Marks & Spencer confirms a cyberattack as customers face delayed orders

Marks & Spencer (M&S) has disclosed that it is responding to a cyberattack over the past few days that has impacted operations, including its Click and Collect service.

The company is a British multinational retailer known for selling various products, including clothing, food, and home goods. Marks & Spencer operates over 1,400 stores and employs 64,000 employees globally.

The company confirmed the cybersecurity incident in a press release on the London Stock Exchange, stating that they are working with cybersecurity experts to manage and resolve the situation.

“Marks and Spencer Group plc (the Company, or M&S) has been managing a cyber incident over the past few days,” reads the M&S statement.

“As soon as we became aware of the incident, it was necessary to make some minor, temporary changes to our store operations to protect customers and the business and we are sorry for any inconvenience experienced. Importantly, our stores remain open and our website and app are operating as normal.”

“The Company has engaged external cyber security experts to assist with investigating and managing the incident. We are taking actions to further protect our network and ensure we can continue to maintain customer service.”

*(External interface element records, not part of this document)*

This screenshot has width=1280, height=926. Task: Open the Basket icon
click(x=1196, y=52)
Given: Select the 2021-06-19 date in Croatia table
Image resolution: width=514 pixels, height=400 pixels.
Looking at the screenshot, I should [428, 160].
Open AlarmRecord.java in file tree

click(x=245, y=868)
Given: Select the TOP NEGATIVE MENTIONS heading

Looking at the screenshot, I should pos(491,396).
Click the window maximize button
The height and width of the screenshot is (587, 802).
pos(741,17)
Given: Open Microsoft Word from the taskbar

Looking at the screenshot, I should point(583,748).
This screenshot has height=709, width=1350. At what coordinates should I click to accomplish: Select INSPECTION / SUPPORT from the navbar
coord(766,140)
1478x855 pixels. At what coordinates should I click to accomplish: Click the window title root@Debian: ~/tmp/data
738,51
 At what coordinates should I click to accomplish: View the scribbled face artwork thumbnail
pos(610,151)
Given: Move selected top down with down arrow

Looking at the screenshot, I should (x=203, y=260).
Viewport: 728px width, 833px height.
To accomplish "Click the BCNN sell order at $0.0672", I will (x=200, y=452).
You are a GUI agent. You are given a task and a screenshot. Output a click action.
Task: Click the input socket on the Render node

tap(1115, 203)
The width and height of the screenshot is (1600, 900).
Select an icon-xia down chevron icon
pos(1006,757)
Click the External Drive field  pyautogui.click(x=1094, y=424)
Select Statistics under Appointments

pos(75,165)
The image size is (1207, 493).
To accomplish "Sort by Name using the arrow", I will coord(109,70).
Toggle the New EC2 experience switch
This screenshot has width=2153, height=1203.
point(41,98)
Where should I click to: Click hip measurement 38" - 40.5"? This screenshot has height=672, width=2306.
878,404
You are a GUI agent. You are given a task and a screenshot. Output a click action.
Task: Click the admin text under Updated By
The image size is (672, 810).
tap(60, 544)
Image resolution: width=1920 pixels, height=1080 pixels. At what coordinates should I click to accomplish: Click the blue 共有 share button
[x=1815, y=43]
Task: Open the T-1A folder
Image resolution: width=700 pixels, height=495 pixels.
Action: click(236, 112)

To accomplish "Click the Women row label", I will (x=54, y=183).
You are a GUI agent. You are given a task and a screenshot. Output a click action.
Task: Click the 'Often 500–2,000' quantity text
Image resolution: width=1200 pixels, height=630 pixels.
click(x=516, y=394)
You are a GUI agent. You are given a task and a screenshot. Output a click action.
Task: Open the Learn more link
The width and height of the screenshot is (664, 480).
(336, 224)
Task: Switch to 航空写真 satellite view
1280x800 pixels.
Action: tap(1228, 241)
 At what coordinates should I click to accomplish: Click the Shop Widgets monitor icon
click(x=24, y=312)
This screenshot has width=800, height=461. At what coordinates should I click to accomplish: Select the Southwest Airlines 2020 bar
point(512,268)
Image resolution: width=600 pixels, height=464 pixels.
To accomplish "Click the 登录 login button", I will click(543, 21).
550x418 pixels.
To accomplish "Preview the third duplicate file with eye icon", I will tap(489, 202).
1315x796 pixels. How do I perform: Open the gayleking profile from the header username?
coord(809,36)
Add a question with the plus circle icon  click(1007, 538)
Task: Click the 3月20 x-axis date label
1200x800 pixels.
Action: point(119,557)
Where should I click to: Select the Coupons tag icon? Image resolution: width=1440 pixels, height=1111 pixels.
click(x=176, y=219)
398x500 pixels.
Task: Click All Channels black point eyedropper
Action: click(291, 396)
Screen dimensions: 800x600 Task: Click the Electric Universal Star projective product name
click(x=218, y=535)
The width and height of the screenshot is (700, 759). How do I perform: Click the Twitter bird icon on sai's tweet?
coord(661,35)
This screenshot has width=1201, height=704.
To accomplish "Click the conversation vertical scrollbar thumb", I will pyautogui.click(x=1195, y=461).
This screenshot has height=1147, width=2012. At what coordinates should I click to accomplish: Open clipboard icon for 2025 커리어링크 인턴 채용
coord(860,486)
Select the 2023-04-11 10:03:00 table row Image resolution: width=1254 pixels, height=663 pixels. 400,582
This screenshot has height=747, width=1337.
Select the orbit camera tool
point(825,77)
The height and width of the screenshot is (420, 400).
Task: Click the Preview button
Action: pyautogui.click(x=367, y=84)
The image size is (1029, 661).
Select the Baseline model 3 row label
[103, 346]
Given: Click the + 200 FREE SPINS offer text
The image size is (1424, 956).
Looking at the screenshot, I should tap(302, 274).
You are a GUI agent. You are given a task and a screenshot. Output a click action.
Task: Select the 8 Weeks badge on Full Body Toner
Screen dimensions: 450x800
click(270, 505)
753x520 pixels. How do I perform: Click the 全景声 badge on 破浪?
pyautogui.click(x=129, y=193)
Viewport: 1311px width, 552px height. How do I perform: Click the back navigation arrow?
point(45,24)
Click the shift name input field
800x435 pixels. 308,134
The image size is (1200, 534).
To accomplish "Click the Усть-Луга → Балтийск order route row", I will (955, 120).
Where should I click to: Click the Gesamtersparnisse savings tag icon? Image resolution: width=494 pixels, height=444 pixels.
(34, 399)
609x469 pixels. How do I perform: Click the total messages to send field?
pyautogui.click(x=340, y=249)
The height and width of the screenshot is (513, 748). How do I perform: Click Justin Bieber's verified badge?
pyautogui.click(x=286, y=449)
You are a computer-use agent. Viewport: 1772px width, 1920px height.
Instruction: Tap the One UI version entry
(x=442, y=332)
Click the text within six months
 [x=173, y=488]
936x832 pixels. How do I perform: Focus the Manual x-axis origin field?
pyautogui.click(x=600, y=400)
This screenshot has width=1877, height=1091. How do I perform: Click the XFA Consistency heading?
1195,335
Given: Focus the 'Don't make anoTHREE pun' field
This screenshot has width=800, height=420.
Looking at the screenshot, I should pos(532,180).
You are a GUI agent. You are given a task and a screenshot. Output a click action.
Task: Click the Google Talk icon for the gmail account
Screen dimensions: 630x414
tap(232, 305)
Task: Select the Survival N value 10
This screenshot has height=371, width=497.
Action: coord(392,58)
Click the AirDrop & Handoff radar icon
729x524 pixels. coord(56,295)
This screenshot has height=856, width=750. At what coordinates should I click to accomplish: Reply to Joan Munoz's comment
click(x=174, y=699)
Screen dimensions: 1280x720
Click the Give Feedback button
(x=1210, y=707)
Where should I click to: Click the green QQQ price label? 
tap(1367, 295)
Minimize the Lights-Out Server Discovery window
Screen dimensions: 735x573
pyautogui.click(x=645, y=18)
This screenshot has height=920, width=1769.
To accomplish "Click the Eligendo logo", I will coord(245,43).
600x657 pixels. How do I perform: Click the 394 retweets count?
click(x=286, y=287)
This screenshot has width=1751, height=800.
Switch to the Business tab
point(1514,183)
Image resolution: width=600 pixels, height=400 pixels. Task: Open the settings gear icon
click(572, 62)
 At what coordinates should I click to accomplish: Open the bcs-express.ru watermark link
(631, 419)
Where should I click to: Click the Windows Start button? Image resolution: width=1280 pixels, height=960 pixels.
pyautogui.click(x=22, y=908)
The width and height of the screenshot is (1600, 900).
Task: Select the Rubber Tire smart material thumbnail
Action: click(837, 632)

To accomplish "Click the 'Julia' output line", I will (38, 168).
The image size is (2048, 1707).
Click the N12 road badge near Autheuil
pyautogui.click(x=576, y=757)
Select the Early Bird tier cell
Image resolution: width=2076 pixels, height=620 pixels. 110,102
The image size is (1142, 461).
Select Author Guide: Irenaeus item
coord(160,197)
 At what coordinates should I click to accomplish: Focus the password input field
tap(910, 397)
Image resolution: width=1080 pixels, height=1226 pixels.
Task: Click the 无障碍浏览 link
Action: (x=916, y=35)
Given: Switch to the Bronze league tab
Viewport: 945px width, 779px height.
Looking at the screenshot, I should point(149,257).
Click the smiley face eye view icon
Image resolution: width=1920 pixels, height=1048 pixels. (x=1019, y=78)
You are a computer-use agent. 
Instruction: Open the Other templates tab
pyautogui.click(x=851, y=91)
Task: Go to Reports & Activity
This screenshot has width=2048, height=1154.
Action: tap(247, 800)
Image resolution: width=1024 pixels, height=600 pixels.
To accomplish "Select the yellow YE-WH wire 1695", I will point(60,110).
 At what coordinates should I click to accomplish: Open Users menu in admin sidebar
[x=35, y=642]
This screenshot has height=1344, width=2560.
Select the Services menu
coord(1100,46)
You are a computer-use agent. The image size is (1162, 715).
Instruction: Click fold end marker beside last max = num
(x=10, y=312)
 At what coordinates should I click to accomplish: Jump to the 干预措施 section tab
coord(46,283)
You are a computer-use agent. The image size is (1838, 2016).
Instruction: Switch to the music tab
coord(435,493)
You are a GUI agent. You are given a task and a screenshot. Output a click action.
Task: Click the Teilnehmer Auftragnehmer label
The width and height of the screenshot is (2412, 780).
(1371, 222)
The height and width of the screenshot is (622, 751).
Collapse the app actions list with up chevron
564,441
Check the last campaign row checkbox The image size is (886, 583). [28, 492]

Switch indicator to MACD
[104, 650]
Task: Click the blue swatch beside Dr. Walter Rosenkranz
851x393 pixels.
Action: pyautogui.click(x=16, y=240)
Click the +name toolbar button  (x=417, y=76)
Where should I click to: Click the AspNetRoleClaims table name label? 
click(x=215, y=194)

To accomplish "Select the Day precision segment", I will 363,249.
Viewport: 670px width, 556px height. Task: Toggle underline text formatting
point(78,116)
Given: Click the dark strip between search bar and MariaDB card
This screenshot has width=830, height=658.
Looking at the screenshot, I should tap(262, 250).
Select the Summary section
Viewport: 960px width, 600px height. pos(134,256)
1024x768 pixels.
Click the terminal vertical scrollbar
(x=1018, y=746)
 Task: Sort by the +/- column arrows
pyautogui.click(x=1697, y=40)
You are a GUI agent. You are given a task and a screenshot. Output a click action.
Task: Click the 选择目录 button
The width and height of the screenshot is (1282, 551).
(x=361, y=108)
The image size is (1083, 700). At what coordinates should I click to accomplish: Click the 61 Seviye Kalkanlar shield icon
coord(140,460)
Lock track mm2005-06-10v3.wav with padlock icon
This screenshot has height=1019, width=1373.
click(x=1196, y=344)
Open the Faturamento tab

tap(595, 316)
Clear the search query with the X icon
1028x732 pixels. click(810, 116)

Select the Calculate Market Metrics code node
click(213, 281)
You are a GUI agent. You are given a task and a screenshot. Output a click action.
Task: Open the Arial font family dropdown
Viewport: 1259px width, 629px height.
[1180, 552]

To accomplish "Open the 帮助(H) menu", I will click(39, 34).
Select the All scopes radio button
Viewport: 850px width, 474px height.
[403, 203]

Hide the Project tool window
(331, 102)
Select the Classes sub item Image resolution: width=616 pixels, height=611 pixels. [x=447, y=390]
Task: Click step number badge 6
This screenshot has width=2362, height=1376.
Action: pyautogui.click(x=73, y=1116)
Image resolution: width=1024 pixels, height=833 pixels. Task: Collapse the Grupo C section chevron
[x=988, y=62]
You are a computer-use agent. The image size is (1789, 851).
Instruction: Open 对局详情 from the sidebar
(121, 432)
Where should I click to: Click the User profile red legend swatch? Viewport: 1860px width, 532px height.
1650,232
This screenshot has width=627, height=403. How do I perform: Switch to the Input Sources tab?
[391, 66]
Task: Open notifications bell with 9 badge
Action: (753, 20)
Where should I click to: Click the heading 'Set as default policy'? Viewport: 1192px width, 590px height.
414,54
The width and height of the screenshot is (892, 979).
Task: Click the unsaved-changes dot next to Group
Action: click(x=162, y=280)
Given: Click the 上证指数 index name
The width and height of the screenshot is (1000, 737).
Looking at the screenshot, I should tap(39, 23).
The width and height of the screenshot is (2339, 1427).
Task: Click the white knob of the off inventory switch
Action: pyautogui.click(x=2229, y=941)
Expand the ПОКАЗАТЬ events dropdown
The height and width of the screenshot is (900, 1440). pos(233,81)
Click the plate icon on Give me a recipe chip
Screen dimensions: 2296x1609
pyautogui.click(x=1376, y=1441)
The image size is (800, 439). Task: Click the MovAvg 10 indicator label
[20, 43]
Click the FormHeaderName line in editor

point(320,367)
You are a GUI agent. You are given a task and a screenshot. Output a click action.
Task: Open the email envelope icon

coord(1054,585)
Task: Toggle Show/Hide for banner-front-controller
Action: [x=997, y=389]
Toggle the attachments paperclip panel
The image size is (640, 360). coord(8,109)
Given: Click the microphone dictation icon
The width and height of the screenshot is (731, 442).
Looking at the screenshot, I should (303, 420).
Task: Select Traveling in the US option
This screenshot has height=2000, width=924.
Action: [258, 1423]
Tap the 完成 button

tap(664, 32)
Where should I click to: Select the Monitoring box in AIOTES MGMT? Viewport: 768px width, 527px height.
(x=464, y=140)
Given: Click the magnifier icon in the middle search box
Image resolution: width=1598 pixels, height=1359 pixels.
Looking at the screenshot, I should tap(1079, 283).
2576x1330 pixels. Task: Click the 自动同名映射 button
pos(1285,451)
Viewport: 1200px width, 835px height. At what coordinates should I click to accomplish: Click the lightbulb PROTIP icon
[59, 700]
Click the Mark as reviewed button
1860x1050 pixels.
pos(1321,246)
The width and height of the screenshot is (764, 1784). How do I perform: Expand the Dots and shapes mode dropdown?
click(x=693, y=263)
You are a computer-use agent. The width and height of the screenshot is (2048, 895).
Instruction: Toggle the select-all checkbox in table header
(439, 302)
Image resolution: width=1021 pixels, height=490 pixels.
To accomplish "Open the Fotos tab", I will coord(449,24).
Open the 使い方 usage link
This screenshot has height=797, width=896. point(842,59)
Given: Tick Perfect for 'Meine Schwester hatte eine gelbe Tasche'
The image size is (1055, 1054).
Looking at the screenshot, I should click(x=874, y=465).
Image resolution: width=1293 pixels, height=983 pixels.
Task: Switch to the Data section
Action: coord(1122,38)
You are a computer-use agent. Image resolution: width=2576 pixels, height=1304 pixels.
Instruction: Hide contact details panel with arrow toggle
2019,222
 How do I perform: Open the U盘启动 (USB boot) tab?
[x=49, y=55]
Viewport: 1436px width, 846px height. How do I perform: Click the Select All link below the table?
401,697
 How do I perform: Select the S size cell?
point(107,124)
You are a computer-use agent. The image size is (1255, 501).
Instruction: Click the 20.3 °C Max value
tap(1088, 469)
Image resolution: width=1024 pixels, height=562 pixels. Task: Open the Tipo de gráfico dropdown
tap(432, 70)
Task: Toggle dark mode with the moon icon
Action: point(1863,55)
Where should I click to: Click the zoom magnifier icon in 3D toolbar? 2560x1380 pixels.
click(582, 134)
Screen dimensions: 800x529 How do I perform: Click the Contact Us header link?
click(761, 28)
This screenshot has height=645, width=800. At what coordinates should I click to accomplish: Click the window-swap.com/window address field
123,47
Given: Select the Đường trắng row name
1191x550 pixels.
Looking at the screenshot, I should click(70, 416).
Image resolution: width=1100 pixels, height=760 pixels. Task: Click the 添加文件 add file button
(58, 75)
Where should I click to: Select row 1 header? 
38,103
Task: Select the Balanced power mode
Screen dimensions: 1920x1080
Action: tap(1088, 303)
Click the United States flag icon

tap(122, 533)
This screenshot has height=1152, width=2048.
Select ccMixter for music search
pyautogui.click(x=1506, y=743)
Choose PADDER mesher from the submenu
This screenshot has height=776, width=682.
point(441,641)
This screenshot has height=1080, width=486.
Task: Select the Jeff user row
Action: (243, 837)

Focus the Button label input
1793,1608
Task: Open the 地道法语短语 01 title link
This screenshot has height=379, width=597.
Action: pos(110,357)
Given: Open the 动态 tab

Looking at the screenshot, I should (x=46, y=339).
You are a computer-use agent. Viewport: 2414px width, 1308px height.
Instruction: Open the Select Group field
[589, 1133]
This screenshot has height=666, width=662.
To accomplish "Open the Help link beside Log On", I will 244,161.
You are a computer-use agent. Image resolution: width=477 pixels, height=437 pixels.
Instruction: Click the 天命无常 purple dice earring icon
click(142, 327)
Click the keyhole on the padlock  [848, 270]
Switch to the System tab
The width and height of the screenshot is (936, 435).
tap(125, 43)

M&S did not provide specific details on the nature of the cyber incident but said it notified the data protection supervisory authorities and the National Cyber Security Centre.

While M&S stores, its website, and its app remain operational, the company says that the cyberattack has caused some disruption to its operations.

This includes delays in its Click and Collect order system, telling customers to wait for an email stating an order is ready for pick up before coming to the store.

In an email sent to affected customers, M&S apologized for the inconvenience and assured customers that efforts were underway to resolve the issues and resume regular service.

No ransomware gangs or other threat actors have claimed responsibility for the attack, and likely won’t for quite a while, as they pressure the company into paying an extortion demand.

However, if ransomware is behind this attack, data is likely stolen and will be used as further leverage to convince the company to pay.

BleepingComputer contacted Marks & Spencer with questions about the attack and will update the story if we receive a reply.